_The problem_
For the data below, report the number of lines that contain the string "OFFICIAL" and nothing else.

[Stored data]
+ + + + +

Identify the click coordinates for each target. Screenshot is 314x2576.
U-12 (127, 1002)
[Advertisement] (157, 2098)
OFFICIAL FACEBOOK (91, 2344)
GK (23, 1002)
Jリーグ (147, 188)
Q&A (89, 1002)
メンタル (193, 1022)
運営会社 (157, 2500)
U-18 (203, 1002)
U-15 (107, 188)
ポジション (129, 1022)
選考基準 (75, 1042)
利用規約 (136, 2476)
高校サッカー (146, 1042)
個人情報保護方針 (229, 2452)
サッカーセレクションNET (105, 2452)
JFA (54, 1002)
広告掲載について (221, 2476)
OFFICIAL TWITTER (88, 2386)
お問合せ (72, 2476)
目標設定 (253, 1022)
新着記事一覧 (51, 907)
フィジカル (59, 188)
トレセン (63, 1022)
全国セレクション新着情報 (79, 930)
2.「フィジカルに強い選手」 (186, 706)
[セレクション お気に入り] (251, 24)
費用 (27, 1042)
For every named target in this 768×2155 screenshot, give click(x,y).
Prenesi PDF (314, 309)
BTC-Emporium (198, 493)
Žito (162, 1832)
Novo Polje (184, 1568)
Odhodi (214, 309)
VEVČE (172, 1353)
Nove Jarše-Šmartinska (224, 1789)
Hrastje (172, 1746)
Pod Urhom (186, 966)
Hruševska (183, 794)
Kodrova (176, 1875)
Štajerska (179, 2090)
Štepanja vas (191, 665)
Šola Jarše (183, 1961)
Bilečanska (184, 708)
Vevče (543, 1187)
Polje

+ + + + +

_Exercise answer_
2